The primary reason for this shift in CFL spending habits is the way in which the league went about framing its salary cap under the new collective bargaining agreement. In increasing the cap from 4.4 million to 5 million while only raising the minimum player salary from $44,000 to $50,000, the CFL all but guaranteed that most of the new money allotted toward player salaries would go to the league’s elite. While this is a detriment to young American-born players signing their first CFL contracts (even as a football fan, watching young men sacrifice their health for such meager salaries is hard to watch), it’s an issue the Canadian Football League Players’ Association had every opportunity to address in CBA negotiations. As they failed in so many regards during the negotiating period, they failed in this one, too.
The exploitation of young American players aside, the main beneficiaries of the shift in CFL salary management are players at non-quarterback positions. Young players who are able to prove themselves on $50,000-$80,000 rookie deals – nationals and internationals alike – will be eligible for sizeable raises in their second contracts like previous generations of CFL players never were before. Where even a dominant national right tackle topped out his earning potential at $100,000 per season just a few decades ago, such players can now command salaries of a quarter of a million dollars. The bidding for excellent international pass catchers now starts at $170,000. For nationals, this figure jumps to $200,000.
Aside from the players who stand to maximize their earning potential, the other beneficiaries of the new CFL management model are the fans. More player earning potential means more players willing to sign CFL contracts. A wider pool of players means more competition. More competition means more talent. More talent means a more entertaining product. And, to bring this thinking full-circle, a more entertaining product could very well lead to further economic windfall for the CFL, something that would see player salaries increase even more in the next round of CBA negotiations in 2018-2019.
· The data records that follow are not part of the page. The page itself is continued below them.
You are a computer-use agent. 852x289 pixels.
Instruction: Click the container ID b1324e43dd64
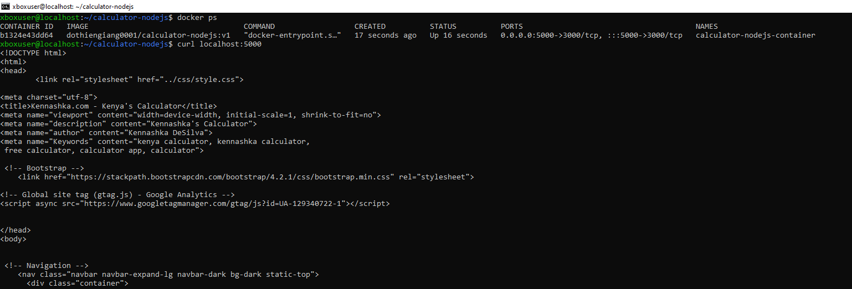[27, 35]
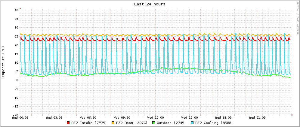Click the Wed 15:00 time axis label
Screen dimensions: 300x127
pos(190,118)
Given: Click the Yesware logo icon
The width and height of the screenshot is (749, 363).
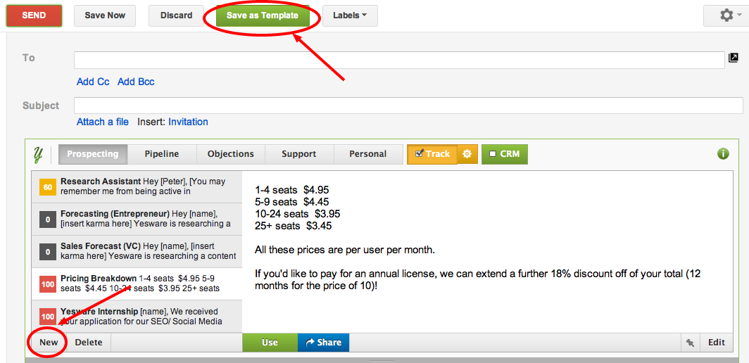Looking at the screenshot, I should point(39,153).
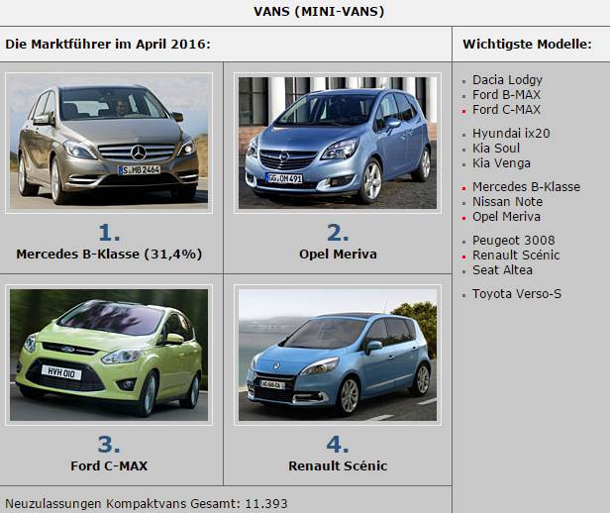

And while teams like Winnipeg and Montreal will have to pony up more cash to keep young quarterbacks like Willy and Crompton past their current deals (Willy is a pending free agent after the 2015 season), it seems the asking price for top-tier CFL QBs ($400,000-$500,000) has gone relatively unchanged over the past decade. None of the new money made available under the new CBA’s increased salary cap is going toward starting quarterback salaries, a pleasant surprise that has benefited many of the CFL’s underpaid, undervalued stars at non-quarterback positions.
All in all, the CFL’s movement away from the extremely quarterback-centered salary management model of the past is a very positive thing for players and fans alike. Though I still believe there’s work to be done (I’d like to see the CFL minimum salary raised to at least $65,000 to further reduce the disparity of player salaries, particularly for American-born rookies), it’s great the see the disparity in player salaries decreasing so rapidly, allowing more players to make high-level salaries north of the border. And while there will always be highly-paid quarterbacks (it is the most important position in football, after all), it’s nice to see so many deserving players get the types of salaries they’ve rightfully earned.